Input data: Begin

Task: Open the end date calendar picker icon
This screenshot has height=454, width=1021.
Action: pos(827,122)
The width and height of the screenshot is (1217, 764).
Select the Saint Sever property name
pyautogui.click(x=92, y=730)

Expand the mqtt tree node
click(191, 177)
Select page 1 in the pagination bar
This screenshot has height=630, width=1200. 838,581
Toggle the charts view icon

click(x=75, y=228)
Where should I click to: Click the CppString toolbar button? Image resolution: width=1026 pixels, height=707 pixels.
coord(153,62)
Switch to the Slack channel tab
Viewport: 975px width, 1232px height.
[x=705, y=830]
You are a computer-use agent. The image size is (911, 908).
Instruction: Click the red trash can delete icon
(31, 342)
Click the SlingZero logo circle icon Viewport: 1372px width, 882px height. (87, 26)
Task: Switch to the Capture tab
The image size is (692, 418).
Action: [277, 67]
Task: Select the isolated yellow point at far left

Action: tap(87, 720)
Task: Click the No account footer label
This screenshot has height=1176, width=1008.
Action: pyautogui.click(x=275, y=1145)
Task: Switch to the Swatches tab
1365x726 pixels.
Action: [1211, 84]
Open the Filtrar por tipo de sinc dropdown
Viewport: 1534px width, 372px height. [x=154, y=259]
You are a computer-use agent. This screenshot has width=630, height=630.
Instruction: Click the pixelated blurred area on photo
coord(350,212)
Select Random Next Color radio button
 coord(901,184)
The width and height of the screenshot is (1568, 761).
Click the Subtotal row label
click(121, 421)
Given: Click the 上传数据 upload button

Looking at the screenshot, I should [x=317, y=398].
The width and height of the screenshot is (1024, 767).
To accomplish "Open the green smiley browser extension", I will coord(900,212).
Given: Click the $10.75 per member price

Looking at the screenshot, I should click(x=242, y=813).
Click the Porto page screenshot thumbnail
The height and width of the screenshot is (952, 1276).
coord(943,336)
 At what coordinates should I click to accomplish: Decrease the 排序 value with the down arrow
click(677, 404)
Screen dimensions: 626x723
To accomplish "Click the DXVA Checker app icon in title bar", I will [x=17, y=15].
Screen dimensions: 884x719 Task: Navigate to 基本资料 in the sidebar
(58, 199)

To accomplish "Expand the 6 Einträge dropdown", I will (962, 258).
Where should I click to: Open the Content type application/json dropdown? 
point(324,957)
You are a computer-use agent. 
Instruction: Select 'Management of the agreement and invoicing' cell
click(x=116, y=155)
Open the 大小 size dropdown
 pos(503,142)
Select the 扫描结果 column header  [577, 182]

Input data: End

Your goal -
A verbatim copy of all the records is to be produced.

Written solution -
Task: Open the end date calendar picker icon
This screenshot has height=454, width=1021.
Action: pos(827,122)
The width and height of the screenshot is (1217, 764).
Select the Saint Sever property name
pyautogui.click(x=92, y=730)

Expand the mqtt tree node
click(191, 177)
Select page 1 in the pagination bar
This screenshot has height=630, width=1200. 838,581
Toggle the charts view icon

click(x=75, y=228)
Where should I click to: Click the CppString toolbar button? Image resolution: width=1026 pixels, height=707 pixels.
coord(153,62)
Switch to the Slack channel tab
Viewport: 975px width, 1232px height.
[x=705, y=830]
You are a computer-use agent. The image size is (911, 908).
Instruction: Click the red trash can delete icon
(31, 342)
Click the SlingZero logo circle icon Viewport: 1372px width, 882px height. (87, 26)
Task: Switch to the Capture tab
The image size is (692, 418).
Action: [277, 67]
Task: Select the isolated yellow point at far left

Action: tap(87, 720)
Task: Click the No account footer label
This screenshot has height=1176, width=1008.
Action: pyautogui.click(x=275, y=1145)
Task: Switch to the Swatches tab
1365x726 pixels.
Action: [1211, 84]
Open the Filtrar por tipo de sinc dropdown
Viewport: 1534px width, 372px height. [x=154, y=259]
You are a computer-use agent. This screenshot has width=630, height=630.
Instruction: Click the pixelated blurred area on photo
coord(350,212)
Select Random Next Color radio button
 coord(901,184)
The width and height of the screenshot is (1568, 761).
Click the Subtotal row label
click(121, 421)
Given: Click the 上传数据 upload button

Looking at the screenshot, I should [x=317, y=398].
The width and height of the screenshot is (1024, 767).
To accomplish "Open the green smiley browser extension", I will coord(900,212).
Given: Click the $10.75 per member price

Looking at the screenshot, I should click(x=242, y=813).
Click the Porto page screenshot thumbnail
The height and width of the screenshot is (952, 1276).
coord(943,336)
 At what coordinates should I click to accomplish: Decrease the 排序 value with the down arrow
click(677, 404)
Screen dimensions: 626x723
To accomplish "Click the DXVA Checker app icon in title bar", I will [x=17, y=15].
Screen dimensions: 884x719 Task: Navigate to 基本资料 in the sidebar
(58, 199)

To accomplish "Expand the 6 Einträge dropdown", I will (962, 258).
Where should I click to: Open the Content type application/json dropdown? 
point(324,957)
You are a computer-use agent. 
Instruction: Select 'Management of the agreement and invoicing' cell
click(x=116, y=155)
Open the 大小 size dropdown
 pos(503,142)
Select the 扫描结果 column header  [577, 182]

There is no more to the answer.